Television was White’s medium, and her understanding of what it means to live on camera — her ease, her intimacy — was matched by few before or since.

Should you watch this show? Even with 24 episodes, you can get through it all in a few dedicated nights, so why not? Does it matter that you can supply the punchlines to a good number of jokes before the actors get there? As when Blanche’s son Matthew (guest Bill Engvall) confesses, “We like the same things,” and she answers, “Oh my God, you’re gay.” Perhaps that will make you feel brilliant. Perhaps it will just feel comforting, as when you open the door to your own house after a rough day away.

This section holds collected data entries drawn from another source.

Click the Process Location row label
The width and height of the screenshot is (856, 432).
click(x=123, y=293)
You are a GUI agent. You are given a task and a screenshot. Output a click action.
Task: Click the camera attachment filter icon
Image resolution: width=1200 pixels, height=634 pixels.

The cast is great — legendary, one might say — even if they are playing in a sequel to a show people remember better and love more. And If nothing else there are 24 episodes worth of Betty White that were unavailable a week ago. Guest stars include George Burns, Eddie Albert (playing a character called Mr. Douglas), Bobcat Goldthwaite, Barry Bostwick, Ned Beatty, Ricardo Montalbán, Harvey Korman and Tim Conway amid other notable emissaries from the late 20th century. Bea Arthur, the absent Golden Girl, pays a two-episode visit.

An older woman sits on a young man's knee.
A young Don Cheadle with Estelle Getty in “The Golden Palace,” from 1992.
(CBS Broadcasting)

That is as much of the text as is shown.